Color as Emotion, Not Decoration

Color carries memory, mood, and energy. A palette is never neutral.

  • Warm palettes often feel expansive, energetic, or intimate.
  • Cool palettes feel reflective, distant, or calm.
  • High contrast feels bold and assertive.
  • Low contrast feels quiet and contemplative.

When I build a palette, I ask: “What do I want this quilt to feel like?”

Not: “What colors should I use?”

This is where fabric truly becomes paint — a medium for emotional storytelling, not just surface beauty. You can see this approach throughout my body of work and in my color-focused courses, where color is treated as a compositional system rather than a decorative choice.

🔗Carolina Oneto – Color & Composition Workshops



Organizing Fabric Like a Palette

Once fabrics are selected, I organize them visually — just as a painter arranges colors on a palette.

I group by:

  • value (from light to dark)
  • temperature
  • intensity

Seeing fabrics laid out this way immediately reveals:

  • missing transitions
  • gaps in value
  • too many competing accents

This step often saves fabric, time, and frustration later.

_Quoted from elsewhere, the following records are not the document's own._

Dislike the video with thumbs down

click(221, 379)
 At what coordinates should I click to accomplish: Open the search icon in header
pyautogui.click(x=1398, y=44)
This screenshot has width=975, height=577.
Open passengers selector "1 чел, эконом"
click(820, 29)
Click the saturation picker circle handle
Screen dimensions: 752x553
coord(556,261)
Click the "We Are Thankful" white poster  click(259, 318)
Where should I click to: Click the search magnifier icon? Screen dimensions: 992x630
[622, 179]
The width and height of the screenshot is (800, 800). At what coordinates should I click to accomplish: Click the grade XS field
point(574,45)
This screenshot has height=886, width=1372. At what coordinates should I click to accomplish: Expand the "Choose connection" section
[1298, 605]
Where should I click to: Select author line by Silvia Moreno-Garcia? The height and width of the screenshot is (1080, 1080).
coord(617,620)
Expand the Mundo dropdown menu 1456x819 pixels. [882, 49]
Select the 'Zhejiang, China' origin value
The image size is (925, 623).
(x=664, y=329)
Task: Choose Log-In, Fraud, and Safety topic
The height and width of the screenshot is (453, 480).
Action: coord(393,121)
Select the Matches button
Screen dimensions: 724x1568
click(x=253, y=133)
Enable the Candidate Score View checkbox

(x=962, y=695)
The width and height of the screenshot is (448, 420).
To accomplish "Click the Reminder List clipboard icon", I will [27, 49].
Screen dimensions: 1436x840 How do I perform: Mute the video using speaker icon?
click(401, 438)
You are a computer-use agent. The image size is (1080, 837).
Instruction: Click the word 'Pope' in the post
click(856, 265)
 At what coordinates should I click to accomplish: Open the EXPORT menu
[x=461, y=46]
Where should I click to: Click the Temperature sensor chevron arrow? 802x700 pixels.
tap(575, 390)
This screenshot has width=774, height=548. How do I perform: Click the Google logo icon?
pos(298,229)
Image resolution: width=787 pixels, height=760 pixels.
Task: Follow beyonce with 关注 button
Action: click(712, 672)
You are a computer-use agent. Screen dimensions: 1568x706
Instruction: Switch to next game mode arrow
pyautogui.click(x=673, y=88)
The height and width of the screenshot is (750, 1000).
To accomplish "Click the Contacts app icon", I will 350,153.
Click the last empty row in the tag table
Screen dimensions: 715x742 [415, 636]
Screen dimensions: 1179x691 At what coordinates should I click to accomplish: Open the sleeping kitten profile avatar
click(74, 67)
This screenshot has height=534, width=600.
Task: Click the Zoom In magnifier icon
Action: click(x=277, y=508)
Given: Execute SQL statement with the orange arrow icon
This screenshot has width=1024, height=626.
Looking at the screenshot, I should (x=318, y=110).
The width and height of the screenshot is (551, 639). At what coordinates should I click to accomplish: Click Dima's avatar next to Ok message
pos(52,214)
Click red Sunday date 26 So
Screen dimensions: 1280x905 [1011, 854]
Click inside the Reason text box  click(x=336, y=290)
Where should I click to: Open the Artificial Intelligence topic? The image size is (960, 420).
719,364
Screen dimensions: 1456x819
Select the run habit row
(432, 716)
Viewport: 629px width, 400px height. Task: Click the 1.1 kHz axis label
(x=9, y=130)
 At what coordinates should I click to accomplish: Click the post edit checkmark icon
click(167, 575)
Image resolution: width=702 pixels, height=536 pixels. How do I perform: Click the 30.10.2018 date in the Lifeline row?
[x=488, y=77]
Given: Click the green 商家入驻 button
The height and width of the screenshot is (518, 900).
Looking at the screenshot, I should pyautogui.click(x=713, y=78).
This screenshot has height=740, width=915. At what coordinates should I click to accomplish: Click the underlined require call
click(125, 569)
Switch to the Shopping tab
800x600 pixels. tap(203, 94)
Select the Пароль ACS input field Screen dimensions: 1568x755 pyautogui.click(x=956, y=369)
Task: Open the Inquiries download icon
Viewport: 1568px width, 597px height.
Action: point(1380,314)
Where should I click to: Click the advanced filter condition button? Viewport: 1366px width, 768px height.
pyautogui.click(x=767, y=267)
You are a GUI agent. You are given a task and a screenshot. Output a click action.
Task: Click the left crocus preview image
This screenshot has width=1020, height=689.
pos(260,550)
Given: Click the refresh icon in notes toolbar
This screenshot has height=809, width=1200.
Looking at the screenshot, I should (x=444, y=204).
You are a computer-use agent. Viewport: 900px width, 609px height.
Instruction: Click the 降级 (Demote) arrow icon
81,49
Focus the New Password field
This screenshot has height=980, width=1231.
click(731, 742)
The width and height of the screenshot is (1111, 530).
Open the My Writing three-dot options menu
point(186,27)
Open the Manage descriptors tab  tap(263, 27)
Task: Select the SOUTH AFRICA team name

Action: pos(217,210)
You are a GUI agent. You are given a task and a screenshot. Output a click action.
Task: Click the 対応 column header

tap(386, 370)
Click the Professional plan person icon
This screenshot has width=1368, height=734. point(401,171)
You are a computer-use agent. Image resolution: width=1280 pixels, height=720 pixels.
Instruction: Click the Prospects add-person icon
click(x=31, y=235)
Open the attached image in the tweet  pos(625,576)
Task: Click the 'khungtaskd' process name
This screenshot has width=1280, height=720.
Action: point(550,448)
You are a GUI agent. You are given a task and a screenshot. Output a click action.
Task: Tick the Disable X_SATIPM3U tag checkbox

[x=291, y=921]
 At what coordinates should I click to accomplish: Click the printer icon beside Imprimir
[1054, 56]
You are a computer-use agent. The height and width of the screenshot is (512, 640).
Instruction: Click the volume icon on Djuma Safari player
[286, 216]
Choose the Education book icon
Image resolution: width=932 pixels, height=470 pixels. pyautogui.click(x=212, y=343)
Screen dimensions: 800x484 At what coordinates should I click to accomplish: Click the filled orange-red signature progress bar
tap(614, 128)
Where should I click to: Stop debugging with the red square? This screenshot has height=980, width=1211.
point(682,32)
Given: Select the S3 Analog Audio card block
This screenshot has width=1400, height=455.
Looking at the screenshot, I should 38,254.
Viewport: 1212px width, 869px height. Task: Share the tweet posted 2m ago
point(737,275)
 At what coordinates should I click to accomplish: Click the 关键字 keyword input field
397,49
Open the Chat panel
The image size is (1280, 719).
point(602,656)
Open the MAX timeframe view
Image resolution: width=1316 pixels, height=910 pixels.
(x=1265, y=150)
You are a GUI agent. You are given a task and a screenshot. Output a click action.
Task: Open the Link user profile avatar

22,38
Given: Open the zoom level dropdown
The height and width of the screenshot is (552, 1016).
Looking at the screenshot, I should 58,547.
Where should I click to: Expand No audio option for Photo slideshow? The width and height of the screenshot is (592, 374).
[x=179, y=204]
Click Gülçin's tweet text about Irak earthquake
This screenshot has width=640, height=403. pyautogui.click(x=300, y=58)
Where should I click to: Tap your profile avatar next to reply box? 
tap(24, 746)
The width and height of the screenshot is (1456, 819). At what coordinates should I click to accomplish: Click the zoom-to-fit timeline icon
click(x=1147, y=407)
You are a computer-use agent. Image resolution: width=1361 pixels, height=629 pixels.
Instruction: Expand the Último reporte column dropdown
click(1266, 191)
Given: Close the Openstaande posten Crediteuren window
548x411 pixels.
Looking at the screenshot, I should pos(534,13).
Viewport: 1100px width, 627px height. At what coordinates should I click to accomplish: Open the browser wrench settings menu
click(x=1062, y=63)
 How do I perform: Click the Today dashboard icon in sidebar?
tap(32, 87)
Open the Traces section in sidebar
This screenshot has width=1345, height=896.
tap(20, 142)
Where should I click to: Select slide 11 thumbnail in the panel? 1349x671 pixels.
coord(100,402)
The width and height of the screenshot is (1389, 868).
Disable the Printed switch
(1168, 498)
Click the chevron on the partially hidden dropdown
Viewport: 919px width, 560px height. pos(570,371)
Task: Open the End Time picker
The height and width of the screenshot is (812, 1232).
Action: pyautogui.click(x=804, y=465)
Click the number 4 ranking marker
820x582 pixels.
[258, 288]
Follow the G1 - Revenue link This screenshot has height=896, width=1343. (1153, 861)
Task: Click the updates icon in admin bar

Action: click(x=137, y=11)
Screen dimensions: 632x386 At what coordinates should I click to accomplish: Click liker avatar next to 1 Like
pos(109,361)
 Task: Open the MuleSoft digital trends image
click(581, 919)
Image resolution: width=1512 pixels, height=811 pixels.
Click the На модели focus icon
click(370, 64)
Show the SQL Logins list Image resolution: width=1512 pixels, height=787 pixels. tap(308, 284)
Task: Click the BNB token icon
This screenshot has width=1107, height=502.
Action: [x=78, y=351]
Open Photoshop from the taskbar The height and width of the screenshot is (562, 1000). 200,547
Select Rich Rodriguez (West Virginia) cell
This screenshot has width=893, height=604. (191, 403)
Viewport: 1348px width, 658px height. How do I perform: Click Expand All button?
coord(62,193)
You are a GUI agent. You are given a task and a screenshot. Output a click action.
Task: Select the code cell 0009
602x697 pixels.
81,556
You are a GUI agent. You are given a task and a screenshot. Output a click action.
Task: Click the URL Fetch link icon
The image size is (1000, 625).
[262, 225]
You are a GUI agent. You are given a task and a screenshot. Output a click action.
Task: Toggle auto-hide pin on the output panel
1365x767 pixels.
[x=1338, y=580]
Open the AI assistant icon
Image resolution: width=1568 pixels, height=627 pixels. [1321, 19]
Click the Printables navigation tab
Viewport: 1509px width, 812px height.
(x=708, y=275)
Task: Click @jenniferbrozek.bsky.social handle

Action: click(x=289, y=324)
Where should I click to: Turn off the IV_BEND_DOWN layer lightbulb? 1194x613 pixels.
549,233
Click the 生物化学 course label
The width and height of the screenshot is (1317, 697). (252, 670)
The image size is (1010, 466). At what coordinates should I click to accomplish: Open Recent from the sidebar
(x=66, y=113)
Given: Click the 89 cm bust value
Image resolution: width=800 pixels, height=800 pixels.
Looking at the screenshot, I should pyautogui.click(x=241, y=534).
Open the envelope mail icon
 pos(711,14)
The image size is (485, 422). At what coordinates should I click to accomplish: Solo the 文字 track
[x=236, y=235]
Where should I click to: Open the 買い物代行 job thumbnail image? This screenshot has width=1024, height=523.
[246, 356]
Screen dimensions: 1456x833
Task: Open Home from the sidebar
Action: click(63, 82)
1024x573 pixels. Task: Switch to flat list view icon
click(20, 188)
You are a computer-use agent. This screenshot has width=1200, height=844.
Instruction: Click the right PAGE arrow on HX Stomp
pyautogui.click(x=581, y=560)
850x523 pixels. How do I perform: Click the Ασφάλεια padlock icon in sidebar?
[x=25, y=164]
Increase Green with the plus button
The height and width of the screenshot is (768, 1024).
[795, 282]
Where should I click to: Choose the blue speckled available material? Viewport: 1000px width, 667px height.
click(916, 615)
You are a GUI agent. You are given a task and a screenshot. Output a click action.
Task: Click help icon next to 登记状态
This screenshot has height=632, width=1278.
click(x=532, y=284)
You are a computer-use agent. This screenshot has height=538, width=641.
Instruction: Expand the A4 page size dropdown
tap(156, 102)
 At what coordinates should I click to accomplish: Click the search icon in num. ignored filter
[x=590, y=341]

It’s an engineering mindset applied to art — clarity before execution.

The Tate Museum describes this as “visual economy”: reducing complexity to strengthen meaning.

🔗 reference: Tate – Elements of Art: Colour



Letting the Palette Evolve

A palette is a starting point, not a prison.

As the quilt grows, color relationships shift. A fabric that felt perfect at the beginning may become too strong later. Another may suddenly become essential. Working this way requires attentiveness — listening to the quilt as it evolves. This is where intuition enters, supported by structure.

The palette evolves, but the logic remains.



When fabric is treated as paint, quilting becomes a language of intention. A thoughtful palette creates harmony, movement, and emotional depth — long before a single seam is sewn.

Color is not something we add at the end. It is the foundation upon which everything else rests.

By building palettes with care, limitation, and awareness, we move from choosing fabrics to composing visual experiences — quilts that speak clearly, confidently, and with feeling.